Designing Resources for Optimal Usage

Last week Clinical Key changed their interface and there was a big discussion about Clinical Key and how it works (or doesn’t) with Internet Explorer 8 & 9 on the Medlib-l listserv.  Basically the conversation fell into three categories.

  1. There was a general feeling that Elsevier did little to no testing of their website with hospital and other users.
    • Lack of functionality with IE 8 & 9 seem to indicate they didn’t test it very well using those browsers.
    • No A-Z alphabet listed for e-books and e-journals, so users have to wait for the entire list of e-books or e-journals to load and then scroll down to their title. Annoying, but not a big deal if your title begins with a C. But if you are J or another middle of the alphabet letter, it is worse than annoying.
    • Changing the way e-journals display a title.  In the past they displayed the title, current issue and then listed past issues on the page.  This is no longer the case and it makes finding the past issues very difficult. (update 10/2/14: ejournals now display current and past issues.)
  2. Most hospitals are stuck using Internet Explorer and often old versions of the software.
    • Many hospitals have legacy systems and are stuck on older operating systems which often dictate their browser software.  I know of one major hospital that has a goal of finally migrating to Windows 7 by Fall 2015.
    • If hospitals are a part of your clientele then it is a business imperative to know what the majority operating systems, browsers, and platforms your product will be used on.  Failure to do so means your product fails or is not used effectively. This leads to poor usage and will lead to non-renewal.
    • In general most hospital librarians CANNOT get their IT department to upgrade the hospital’s browsers.  At best they can get the computers in their library to have an upgraded or different browser, but they have no influence to have browsers upgraded elsewhere in the hospital.  It is naive to think otherwise.
  3. Academics have more flexibility and options regarding software and their IT departments are more open to other resources.
    • As a result they are often good places to try new things and experiment. However if the product will be offered to hospitals, vendors must be aware that what works at an academic institution may not work at a hospital.
    • While academic institution are concerned about privacy, in general they do not have to deal with HIPPA regulations.  This adds a layer of complexity to security that must be married to multiple hospital systems.

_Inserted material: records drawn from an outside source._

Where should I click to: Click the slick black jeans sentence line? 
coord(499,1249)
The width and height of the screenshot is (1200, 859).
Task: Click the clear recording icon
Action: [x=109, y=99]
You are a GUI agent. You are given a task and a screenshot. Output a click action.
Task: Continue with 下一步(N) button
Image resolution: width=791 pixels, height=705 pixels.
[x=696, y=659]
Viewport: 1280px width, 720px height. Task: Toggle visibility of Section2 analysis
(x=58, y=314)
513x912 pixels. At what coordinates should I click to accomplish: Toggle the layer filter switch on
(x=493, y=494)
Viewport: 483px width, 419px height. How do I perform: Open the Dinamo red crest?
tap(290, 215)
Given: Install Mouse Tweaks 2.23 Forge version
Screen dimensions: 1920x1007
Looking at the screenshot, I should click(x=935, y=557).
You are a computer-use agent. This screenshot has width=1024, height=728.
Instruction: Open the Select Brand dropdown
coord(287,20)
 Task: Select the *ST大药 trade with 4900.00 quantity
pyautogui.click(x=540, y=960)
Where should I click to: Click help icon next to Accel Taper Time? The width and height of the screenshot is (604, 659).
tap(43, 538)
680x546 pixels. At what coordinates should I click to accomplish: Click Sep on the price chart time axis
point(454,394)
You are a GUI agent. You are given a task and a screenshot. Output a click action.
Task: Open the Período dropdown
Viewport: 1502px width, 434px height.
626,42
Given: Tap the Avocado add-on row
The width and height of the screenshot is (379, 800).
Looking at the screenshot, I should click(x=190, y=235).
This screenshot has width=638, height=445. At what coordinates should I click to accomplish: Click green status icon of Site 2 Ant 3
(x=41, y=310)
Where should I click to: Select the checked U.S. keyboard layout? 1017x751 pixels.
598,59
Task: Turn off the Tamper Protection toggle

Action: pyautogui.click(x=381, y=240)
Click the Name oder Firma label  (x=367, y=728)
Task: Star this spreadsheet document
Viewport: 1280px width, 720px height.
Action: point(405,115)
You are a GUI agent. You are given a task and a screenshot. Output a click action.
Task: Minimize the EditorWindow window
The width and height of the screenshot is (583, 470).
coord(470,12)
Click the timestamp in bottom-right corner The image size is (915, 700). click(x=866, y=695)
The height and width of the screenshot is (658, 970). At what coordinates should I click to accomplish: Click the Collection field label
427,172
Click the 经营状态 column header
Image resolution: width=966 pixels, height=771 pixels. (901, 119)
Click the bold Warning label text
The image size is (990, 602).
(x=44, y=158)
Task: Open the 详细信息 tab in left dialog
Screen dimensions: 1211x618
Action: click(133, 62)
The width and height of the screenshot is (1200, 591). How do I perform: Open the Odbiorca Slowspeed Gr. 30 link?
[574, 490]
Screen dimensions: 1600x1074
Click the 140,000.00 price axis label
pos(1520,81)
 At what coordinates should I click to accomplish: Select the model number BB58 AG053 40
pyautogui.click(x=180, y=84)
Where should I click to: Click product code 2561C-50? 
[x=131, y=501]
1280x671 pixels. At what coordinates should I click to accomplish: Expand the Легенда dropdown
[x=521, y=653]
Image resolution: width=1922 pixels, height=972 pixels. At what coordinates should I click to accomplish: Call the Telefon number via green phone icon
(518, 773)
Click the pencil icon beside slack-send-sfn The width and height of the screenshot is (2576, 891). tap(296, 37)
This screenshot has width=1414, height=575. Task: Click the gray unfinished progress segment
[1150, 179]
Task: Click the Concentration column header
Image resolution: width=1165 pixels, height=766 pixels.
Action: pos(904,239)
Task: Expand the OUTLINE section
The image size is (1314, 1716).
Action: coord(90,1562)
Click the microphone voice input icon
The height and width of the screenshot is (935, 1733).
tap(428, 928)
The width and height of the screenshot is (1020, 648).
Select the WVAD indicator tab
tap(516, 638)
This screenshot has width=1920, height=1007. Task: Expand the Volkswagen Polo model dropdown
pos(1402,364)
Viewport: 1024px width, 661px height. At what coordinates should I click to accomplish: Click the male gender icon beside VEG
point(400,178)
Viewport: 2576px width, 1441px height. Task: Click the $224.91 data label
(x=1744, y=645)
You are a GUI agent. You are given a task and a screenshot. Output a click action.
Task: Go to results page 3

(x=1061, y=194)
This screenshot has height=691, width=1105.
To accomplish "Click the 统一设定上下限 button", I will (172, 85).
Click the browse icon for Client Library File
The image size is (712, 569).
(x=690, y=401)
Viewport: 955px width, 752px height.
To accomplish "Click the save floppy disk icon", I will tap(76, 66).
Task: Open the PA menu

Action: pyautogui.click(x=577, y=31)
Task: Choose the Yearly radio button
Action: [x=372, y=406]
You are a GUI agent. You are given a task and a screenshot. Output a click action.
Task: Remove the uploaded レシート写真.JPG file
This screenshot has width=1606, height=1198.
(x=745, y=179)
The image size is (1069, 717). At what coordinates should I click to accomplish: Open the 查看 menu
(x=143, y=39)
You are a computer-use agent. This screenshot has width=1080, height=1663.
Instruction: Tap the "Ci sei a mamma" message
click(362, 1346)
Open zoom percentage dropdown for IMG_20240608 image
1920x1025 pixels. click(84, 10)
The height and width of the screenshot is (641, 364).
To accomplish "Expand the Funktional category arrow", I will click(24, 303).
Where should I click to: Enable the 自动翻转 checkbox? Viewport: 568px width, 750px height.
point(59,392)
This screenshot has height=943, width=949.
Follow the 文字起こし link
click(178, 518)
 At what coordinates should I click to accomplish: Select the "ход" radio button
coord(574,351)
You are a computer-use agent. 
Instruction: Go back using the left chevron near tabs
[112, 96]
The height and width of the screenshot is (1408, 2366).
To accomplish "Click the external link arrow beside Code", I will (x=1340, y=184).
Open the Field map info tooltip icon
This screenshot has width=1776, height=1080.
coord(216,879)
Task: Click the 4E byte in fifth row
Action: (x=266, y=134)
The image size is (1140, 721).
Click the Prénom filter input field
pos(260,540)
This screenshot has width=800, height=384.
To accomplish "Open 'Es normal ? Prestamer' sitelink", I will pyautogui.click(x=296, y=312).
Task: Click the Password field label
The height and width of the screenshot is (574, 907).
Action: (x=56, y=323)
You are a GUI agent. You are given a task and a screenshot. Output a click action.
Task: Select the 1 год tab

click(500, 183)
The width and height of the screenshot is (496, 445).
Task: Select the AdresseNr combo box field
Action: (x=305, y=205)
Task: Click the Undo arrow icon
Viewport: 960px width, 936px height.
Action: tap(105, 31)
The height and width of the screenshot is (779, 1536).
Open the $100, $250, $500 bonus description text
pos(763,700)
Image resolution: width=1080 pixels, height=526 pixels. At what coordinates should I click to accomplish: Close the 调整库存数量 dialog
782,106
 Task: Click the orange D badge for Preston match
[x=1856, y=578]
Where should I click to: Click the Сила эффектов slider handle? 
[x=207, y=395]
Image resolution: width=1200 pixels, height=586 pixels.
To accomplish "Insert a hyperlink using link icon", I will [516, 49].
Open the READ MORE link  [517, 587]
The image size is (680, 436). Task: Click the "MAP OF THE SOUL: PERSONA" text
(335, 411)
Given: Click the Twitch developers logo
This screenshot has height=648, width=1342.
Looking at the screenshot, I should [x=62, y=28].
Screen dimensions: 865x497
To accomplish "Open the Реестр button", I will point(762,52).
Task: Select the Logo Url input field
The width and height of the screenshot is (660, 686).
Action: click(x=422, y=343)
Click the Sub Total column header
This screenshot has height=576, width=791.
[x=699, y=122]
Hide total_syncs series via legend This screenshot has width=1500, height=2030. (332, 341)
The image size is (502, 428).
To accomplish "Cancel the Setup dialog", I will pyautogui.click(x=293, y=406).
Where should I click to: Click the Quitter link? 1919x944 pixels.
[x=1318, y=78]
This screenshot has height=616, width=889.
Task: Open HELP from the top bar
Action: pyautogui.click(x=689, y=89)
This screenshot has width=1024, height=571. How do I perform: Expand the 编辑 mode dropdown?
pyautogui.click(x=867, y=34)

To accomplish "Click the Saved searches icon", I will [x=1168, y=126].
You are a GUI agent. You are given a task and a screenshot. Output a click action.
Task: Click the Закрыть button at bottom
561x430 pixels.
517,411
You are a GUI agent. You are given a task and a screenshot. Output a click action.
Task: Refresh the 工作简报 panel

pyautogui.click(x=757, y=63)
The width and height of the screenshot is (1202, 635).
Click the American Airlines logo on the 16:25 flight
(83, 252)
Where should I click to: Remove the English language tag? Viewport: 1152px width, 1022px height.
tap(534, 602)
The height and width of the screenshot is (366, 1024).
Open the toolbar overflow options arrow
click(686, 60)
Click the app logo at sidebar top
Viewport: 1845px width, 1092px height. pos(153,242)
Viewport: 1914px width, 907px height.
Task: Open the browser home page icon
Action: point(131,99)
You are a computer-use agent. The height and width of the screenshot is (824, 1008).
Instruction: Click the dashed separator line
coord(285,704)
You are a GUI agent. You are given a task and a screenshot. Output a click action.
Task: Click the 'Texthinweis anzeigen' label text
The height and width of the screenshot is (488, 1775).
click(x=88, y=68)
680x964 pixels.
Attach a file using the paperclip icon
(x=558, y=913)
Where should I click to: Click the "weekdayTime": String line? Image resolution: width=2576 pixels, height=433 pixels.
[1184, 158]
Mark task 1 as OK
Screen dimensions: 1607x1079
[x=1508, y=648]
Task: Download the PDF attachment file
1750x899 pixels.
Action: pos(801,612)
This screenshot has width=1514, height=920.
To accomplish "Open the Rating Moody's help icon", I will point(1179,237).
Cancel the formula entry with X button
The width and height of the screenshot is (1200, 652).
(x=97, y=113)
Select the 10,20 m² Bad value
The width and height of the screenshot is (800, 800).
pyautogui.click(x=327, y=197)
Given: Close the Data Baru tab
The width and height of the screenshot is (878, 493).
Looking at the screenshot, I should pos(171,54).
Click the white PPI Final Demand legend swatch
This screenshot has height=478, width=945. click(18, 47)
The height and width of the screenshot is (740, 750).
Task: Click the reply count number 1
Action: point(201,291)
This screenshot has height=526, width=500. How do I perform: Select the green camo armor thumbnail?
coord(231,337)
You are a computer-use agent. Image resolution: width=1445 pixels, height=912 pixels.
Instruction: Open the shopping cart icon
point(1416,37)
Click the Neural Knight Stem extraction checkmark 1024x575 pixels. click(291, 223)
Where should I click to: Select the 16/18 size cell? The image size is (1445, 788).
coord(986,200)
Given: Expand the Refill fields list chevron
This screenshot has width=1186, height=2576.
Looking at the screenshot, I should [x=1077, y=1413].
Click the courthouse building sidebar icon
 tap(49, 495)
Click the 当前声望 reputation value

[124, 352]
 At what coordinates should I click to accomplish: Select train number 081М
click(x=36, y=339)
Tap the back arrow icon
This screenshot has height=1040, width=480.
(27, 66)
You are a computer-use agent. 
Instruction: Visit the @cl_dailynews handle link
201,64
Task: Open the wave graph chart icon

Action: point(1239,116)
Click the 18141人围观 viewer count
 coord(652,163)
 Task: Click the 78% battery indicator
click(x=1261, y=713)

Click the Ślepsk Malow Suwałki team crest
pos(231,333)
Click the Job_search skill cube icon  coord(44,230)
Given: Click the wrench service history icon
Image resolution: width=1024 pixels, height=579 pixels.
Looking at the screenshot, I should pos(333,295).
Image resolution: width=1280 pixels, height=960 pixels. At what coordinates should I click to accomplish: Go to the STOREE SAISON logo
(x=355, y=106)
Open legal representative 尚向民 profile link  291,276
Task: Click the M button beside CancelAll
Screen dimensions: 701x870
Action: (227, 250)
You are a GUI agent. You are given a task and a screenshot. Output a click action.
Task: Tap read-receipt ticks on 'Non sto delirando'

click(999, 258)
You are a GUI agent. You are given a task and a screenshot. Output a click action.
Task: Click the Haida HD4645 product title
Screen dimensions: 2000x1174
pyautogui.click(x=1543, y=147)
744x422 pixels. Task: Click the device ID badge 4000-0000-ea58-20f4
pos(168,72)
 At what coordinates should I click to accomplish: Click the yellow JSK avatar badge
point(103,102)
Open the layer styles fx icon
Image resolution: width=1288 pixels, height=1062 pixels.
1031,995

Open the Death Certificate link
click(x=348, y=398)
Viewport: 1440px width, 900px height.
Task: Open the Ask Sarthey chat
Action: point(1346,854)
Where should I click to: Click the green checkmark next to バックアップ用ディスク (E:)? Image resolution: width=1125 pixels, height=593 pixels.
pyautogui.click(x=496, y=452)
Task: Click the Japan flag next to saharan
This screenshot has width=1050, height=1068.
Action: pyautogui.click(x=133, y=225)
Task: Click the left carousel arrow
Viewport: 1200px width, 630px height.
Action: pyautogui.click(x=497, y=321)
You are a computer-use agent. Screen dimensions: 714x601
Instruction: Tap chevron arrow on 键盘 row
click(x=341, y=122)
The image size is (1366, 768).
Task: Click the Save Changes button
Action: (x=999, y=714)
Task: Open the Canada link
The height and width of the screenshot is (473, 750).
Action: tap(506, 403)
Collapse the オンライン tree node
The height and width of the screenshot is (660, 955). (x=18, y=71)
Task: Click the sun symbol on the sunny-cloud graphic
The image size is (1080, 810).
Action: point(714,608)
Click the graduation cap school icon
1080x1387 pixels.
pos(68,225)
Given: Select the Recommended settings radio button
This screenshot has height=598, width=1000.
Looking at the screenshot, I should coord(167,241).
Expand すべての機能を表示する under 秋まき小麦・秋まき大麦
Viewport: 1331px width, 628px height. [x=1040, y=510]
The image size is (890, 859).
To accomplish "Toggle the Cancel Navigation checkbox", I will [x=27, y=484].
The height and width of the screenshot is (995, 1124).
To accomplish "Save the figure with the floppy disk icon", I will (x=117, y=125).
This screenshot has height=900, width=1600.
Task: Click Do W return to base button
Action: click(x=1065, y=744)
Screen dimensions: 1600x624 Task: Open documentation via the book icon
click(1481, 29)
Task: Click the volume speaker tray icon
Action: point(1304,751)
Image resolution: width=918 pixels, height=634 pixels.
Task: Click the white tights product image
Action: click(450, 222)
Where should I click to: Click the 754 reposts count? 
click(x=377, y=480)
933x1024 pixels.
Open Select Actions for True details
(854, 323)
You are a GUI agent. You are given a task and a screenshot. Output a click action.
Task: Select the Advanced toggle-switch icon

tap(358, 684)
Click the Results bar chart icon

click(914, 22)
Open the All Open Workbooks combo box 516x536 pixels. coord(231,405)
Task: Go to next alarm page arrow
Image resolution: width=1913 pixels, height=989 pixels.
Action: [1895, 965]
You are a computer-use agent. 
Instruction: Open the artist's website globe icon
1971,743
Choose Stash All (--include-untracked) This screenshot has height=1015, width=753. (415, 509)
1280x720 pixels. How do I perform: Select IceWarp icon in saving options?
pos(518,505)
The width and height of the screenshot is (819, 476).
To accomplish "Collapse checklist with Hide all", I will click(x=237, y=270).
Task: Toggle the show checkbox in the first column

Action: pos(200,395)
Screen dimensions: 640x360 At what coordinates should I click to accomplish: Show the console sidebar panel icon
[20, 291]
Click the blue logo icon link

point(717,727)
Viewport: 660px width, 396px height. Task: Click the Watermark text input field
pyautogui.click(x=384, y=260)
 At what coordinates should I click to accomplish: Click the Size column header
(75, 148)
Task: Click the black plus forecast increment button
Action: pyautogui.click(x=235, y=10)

While the medlib-l discussion on Clinical Key could be boiled down into one of these three themes, it does impact more than just Clinical Key.  They are just the most recent example, but others have failed to understand the market they sell to.

Before a vendor decides to upgrade, they would do well to have beta testers from both hospitals and academic institutions (large and small) and make sure the company or programmers they are using to upgrade their product know design to the lowest common browser.  That won’t make things perfect, but it will help.

 

3 thoughts on “Designing Resources for Optimal Usage”

  1. I think they are less worried about how it works on hospital computer systems and more focused on making it work on mobile devices. So I think they do understand their market.

  2. That would assume their market is mobile devices. There is a large majority of doctors using the hospital computers in addition to their mobile devices. To ignore computers inside the hospital as access points eliminates a vast majority of users as well as brings the usage stats down. Less usage greater chance their product is cut.